Pannalal Ghosh once worked with the vadya vrinda | Photo: Abhiptr [CC BY-SA] / Wikimedia Commons
Other landmark vadya vrinda compositions included Biswas’s Jeevan Jamuna, Sastry’s Gauri Manohari and Swagatam and Ghosh’s Patdeep, Kalinga Vijay and Marwa. Iyer’s Gramotsava and Vagdeeshwara were path-breaking works that proved how Carnatic music could lend itself to orchestration.

“When you listen to these compositions, so complex and tightly knit, you realise how hard my grandfather — and the other composer-conductors — and their musicians must have worked to produce music that is so perfectly coordinated, performed live and in one take. And remember they were great soloist too, so this was like giving up a part of oneself to be a part of a whole,” says KVS Vinay, violinist and grandson of Iyer.

Datta recalls conducting a medley called “Journey of Vadya Vrinda” at an AIR Sangeet Sammelan in Bengaluru, which included all the landmark orchestra compositions of different masters. At the very first note, the entire audience had stood up to applaud, he remembers.

Hindustani vocalist Shanno Khurana, 92, who needed someone to conduct an orchestra for her path-breaking classical opera Sohni Mahiwal in 1963, settled on Sastry and a team of vadya vrinda musicians. “I couldn’t find a better conductor than Sastry ji or a more hardworking group of fantastic musicians,” she recalls.

For visiting foreign dignitaries, the vadya vrinda studio was their first stop in the AIR complex where they got to hear a composite slice of Indian music. Other times, the group would be taken to Rashtrapati Bhavan to regale visitors.

S ome critical changes began in the late 1990s. The conductor’s place in the team became undervalued. The last musician appointed as an official conductor was violinist Satyadev Pawar. After him, the composer-conductor began to be selected randomly from among the musicians on the orchestra.

“Conducting and composing for an orchestra — this is far tougher than playing solo. You have to know the workings of every single instrument, where it can shine and how to layer it with others, at what strength and volume. It is a challenging role,” says Rajagopalan. “Without a conductor, an orchestra is like an orphan.”

Over the following decades, the vadya vrinda lost its dynamism and grandeur. It lost its three daily, dedicated chunks of broadcast and began to be increasingly used for fillers. The reason was that musicians who retired or passed away were not replaced, no new recruitments were made and the orchestra’s strength dwindled. Rare instruments lost their place in the group and fewer of those that made for its core were being played.
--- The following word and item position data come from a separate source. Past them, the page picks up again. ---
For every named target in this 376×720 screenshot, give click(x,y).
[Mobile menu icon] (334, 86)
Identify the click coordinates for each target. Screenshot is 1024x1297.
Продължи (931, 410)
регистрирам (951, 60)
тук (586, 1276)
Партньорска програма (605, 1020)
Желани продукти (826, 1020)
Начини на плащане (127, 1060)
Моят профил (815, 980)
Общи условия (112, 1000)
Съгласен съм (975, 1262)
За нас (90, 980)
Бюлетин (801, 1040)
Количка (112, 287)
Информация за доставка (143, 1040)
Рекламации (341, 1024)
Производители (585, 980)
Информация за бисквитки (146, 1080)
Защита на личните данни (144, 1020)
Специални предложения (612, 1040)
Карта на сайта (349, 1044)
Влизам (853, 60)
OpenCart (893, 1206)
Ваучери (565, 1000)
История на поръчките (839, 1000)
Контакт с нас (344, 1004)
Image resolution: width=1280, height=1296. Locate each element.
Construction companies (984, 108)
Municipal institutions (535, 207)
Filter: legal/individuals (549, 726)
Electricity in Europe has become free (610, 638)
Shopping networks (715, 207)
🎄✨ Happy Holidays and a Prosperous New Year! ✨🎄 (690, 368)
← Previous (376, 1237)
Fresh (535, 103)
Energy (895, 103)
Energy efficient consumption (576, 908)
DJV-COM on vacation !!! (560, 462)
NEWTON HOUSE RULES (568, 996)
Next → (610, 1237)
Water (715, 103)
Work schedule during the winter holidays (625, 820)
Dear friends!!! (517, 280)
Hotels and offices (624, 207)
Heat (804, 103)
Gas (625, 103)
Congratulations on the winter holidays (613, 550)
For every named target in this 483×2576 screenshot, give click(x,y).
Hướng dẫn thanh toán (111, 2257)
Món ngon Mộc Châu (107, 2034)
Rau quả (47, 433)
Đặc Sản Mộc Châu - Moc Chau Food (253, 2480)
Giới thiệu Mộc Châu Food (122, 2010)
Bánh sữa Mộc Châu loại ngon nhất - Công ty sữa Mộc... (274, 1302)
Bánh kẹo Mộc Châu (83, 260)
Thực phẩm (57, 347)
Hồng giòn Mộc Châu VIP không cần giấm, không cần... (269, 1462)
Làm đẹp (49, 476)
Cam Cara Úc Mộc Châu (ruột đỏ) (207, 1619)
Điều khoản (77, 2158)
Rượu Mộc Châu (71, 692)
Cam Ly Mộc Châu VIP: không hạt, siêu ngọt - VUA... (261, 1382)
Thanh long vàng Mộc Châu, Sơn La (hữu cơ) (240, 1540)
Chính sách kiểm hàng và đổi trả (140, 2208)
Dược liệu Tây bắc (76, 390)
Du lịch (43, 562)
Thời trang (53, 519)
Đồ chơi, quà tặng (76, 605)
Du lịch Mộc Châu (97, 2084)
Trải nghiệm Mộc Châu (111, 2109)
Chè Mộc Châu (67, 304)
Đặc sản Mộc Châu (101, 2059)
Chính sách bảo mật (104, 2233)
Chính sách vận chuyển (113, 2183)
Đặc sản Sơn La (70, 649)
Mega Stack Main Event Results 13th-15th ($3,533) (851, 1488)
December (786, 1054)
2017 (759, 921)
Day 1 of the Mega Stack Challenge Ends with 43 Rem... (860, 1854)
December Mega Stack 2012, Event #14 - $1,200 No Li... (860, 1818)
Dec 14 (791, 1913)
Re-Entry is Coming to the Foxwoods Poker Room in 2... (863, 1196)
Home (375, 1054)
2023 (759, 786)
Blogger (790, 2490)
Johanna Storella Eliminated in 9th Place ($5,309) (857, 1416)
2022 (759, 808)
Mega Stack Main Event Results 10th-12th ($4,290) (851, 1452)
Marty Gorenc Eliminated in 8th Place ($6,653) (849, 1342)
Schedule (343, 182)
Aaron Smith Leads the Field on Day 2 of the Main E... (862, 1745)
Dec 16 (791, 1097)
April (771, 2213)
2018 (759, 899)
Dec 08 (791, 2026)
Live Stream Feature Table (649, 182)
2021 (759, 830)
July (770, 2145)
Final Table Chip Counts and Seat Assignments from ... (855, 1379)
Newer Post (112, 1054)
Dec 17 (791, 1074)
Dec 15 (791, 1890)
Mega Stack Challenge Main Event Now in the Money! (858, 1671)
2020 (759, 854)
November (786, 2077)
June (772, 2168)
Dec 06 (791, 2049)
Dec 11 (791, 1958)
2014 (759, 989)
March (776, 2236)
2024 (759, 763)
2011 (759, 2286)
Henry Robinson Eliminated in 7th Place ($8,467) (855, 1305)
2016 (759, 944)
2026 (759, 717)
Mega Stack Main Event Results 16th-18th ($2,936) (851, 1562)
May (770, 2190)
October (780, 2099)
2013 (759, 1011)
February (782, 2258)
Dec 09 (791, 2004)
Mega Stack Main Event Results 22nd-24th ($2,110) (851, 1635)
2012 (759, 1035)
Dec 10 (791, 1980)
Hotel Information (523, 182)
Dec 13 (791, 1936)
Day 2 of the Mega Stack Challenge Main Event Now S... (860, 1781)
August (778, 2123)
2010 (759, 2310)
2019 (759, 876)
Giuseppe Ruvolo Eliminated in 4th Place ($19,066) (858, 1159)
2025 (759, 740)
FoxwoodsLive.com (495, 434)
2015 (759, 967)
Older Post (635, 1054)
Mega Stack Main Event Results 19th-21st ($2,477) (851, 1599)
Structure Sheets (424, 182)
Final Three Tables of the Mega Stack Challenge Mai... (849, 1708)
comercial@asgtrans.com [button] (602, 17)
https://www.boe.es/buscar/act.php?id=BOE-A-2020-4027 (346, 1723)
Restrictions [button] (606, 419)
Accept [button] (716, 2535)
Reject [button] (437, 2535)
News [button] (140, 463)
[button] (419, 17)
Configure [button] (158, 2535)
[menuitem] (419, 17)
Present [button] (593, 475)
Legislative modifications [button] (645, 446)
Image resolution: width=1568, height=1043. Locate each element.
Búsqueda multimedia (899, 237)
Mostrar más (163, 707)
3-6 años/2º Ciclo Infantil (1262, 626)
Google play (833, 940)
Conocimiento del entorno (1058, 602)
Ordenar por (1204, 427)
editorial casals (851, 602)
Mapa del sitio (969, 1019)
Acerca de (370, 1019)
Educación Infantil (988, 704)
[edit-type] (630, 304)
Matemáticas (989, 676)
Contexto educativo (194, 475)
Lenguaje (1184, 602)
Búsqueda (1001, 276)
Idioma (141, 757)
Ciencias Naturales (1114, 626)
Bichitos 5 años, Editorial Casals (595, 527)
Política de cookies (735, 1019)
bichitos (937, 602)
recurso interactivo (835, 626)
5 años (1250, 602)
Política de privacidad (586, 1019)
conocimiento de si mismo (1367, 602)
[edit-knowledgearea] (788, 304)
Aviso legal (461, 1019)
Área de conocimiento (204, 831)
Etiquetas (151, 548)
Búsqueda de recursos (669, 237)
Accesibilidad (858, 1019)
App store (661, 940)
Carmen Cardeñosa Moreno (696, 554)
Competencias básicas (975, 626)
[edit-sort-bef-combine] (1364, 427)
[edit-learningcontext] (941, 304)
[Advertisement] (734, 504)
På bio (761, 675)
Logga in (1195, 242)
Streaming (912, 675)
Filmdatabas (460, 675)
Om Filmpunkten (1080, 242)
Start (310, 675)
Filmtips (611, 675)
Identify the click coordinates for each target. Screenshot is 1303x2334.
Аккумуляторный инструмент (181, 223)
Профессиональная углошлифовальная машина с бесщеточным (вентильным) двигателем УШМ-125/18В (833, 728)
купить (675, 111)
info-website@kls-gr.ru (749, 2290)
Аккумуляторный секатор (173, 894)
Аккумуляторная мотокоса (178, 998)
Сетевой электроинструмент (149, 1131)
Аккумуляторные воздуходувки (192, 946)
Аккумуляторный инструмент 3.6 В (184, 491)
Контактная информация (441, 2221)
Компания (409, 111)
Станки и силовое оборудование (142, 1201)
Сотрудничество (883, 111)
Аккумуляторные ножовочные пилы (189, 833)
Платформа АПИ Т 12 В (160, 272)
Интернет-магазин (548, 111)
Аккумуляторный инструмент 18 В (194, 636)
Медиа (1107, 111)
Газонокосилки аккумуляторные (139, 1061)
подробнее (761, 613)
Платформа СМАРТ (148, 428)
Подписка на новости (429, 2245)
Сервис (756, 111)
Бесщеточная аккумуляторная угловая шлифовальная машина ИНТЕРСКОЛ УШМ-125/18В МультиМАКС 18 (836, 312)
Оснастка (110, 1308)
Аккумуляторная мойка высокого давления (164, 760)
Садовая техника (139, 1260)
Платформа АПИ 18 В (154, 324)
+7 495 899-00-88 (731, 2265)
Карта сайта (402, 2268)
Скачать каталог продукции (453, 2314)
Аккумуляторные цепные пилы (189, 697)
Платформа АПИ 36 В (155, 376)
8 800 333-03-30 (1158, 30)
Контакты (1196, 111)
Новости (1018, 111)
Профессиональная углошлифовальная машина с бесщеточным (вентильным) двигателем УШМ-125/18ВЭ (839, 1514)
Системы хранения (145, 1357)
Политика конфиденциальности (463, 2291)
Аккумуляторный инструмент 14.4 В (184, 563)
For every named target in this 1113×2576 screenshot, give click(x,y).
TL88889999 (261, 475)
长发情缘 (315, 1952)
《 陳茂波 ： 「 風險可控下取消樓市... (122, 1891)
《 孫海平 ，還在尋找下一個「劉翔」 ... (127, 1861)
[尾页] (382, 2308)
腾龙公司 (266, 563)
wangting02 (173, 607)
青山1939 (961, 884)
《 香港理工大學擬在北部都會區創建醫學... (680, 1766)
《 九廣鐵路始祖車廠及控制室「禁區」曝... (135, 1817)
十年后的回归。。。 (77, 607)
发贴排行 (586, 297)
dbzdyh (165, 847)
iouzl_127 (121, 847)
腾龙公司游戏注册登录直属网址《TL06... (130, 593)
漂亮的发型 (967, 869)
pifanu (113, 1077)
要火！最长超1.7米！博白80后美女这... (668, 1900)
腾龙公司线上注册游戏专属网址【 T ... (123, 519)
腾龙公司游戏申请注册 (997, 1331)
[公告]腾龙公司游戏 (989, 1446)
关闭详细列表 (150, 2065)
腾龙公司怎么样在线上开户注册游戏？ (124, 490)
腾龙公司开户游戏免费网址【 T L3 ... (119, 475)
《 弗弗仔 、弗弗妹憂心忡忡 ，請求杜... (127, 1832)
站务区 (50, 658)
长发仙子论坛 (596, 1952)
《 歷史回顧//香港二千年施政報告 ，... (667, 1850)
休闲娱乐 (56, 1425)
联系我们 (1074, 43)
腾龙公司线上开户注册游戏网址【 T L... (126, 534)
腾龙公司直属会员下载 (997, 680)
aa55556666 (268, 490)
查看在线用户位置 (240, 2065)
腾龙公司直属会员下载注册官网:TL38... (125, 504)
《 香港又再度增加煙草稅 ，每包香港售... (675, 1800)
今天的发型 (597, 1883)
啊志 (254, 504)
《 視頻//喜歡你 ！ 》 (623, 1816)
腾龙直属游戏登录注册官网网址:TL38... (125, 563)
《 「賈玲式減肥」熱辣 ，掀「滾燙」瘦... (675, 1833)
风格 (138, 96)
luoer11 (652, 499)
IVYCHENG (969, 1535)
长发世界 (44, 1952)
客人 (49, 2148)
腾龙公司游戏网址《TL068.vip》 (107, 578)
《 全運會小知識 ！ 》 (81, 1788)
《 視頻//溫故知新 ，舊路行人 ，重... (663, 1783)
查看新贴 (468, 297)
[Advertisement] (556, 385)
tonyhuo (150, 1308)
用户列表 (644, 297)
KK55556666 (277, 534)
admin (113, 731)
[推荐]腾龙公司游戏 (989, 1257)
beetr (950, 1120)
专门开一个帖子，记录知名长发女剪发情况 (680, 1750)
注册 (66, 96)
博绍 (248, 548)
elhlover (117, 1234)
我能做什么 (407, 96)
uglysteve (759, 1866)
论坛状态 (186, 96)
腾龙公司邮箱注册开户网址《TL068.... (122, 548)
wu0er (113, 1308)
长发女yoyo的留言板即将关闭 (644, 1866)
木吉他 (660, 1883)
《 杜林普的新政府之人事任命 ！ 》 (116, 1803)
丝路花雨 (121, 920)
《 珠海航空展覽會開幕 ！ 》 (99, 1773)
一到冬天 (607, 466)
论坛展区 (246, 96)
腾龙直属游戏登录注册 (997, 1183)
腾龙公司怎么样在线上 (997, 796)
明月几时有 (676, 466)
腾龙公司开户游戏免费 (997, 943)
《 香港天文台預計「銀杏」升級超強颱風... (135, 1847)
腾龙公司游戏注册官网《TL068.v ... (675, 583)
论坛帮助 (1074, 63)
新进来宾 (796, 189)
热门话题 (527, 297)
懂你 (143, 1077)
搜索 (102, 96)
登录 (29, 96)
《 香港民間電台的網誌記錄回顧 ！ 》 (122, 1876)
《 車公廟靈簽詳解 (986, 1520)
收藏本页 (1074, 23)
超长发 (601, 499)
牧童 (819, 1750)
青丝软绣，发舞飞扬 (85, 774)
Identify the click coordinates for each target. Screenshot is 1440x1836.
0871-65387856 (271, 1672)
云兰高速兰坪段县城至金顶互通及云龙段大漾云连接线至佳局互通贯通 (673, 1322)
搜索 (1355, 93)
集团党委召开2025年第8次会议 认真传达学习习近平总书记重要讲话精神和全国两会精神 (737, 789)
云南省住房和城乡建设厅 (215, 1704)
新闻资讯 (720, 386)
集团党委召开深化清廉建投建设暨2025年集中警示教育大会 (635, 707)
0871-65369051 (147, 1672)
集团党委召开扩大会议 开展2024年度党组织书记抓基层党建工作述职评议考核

Soon, musicians had to be called in on a casual basis to fill the orchestra when it was asked to perform. The creative camaraderie of rehearsals and daily work was dead. Word got around that the team did little but “masti”, was underworked and overpaid.

“I would walk in, swipe and sit and wait for work. It is demoralising for any creative person, we were dying to be given something to sink our teeth into,” says a former member of the ensemble.

Then to the horror of classicists, the keyboard arrived and then the rhythm pad. “It was all noise, no depth,” says a classically trained musician.

Datta believes that the orchestra came to be seen as a burden on the AIR establishment. “There were stalwarts and had to be paid high-grade salaries. And remember, there were so many of us,” he says.

Rajagopalan has recollections of the heyday of the orchestra and the highly anticipated travelling shows. “I remember having an entire bogey booked for us for a 10- to 15-day tour,” she says. 

The last big event involving the vadya vrinda that everyone recalls with pride was the 2004 celebration of 50 years of AIR Sangeet Sammelans. Both the Chennai and Delhi vadya vrinda units played together in Bengaluru to mark the occasion with a grand concert. It seemed like the old days again.